L'entretien aborde les questions suivantes :

  • L'Inde continue de susciter un intérêt considérable de la part des NRI. Quels sont les principaux obstacles auxquels ils se heurtent encore lorsqu'ils cherchent à investir dans les actions et les fonds communs de placement indiens, alors même que le processus se numérise de plus en plus ?
  • La roupie ayant atteint Rs 96 pour un dollar américain, cela a-t-il affecté les investissements des NRI en Inde ? Quel est le climat général ?
  • Pour un NRI souhaitant investir dans les actions indiennes, comment choisir entre un compte NRE et un compte NRO ? Quelles sont les principales différences du point de vue de l'investissement et du rapatriement ?
  • Les NRI sont-ils sous-exposés aux actions indiennes par rapport à leur exposition globale à l'Inde ? Quelles classes d'actifs devraient-ils envisager au-delà des actions en direct et des fonds communs de placement ?
  • La fiscalité figure souvent parmi les plus grandes préoccupations des NRI. Comment devraient-ils aborder le traitement fiscal des actions, fonds communs de placement, obligations, dépôts fixes (FD) et investissements alternatifs en Inde ?
  • Assiste-t-on à un intérêt accru des NRI pour des produits plus récents tels que les AIF, le PMS, le crédit privé, les REIT et les InvIT ? Lesquels devraient connaître la plus forte croissance dans les portefeuilles des NRI ?
  • Si un NRI dispose de Rs 1 crore de liquidités à investir en Inde avec un horizon de 5 à 7 ans, comment répartiriez-vous ce montant entre actions, revenu fixe, or, immobilier et alternatives ?
  • Peut-on s'attendre à voir davantage de fonds mondiaux axés sur l'Inde ou de produits domiciliés en Inde à GIFT City, conçus spécifiquement pour les Indiens de l'étranger ?
  • Quel nouveau produit financier manque actuellement sur le marché indien et pourrait améliorer significativement l'expérience d'investissement des NRI ?

Les frictions explorées dans cet entretien sont bien documentées.
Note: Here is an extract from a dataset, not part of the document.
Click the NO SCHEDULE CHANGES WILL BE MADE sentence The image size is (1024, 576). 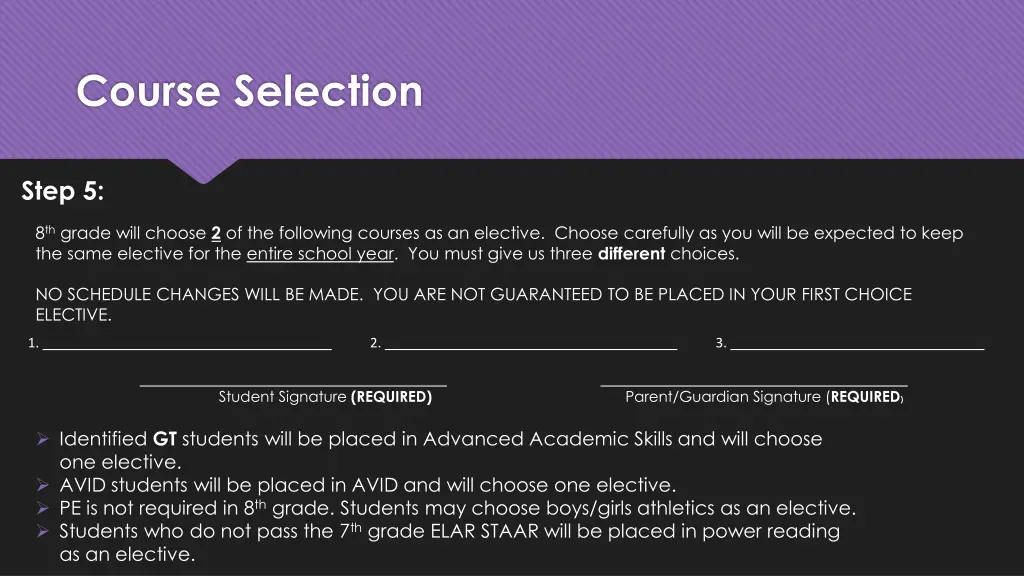(x=200, y=295)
Plusieurs sociétés de gestion d'actifs indiennes restreignent ou refusent les investissements des résidents des États-Unis et du Canada, invoquant des obligations de conformité au FATCA (Foreign Account Tax Compliance Act) américain, tandis que les revenus perçus par les NRI sur leurs investissements en Inde sont soumis à une retenue à la source conformément aux règles indiennes. L'Inde a par ailleurs conclu des conventions de prévention de la double imposition avec plus de 80 pays, ce qui détermine la fiscalisation d'un même revenu selon les juridictions.

Plusieurs des produits évoqués sont des composantes établies du paysage de l'investissement indien. Les AIF (Alternative Investment Funds, fonds d'investissement alternatifs) et le PMS (Portfolio Management Services, services de gestion de portefeuille) s'adressent aux investisseurs disposant de tickets plus élevés — les règles de la SEBI prescrivent un engagement minimum de Rs 1 crore pour les AIF et un investissement minimum de Rs 50 lakh pour les services de gestion de portefeuille — tandis que les REIT (Real Estate Investment Trusts) et les InvIT (Infrastructure Investment Trusts) offrent une exposition cotée aux actifs immobiliers et d'infrastructure. GIFT City, située dans le Gujarat, abrite le centre de services financiers internationaux de l'Inde, tourné vers les investisseurs offshore et régi par l'Autorité des centres de services financiers internationaux (International Financial Services Centres Authority). Les comptes NRE (Non-Resident External) et NRO (Non-Resident Ordinary) constituent les deux principales catégories de comptes en roupies offertes aux NRI : les soldes des comptes NRE sont librement rapatriables, tandis que les transferts depuis les comptes NRO sont plafonnés à 1 million de dollars américains par exercice financier selon les normes de la RBI, les deux comptes différant dans leur traitement à des fins d'investissement et de rapatriement.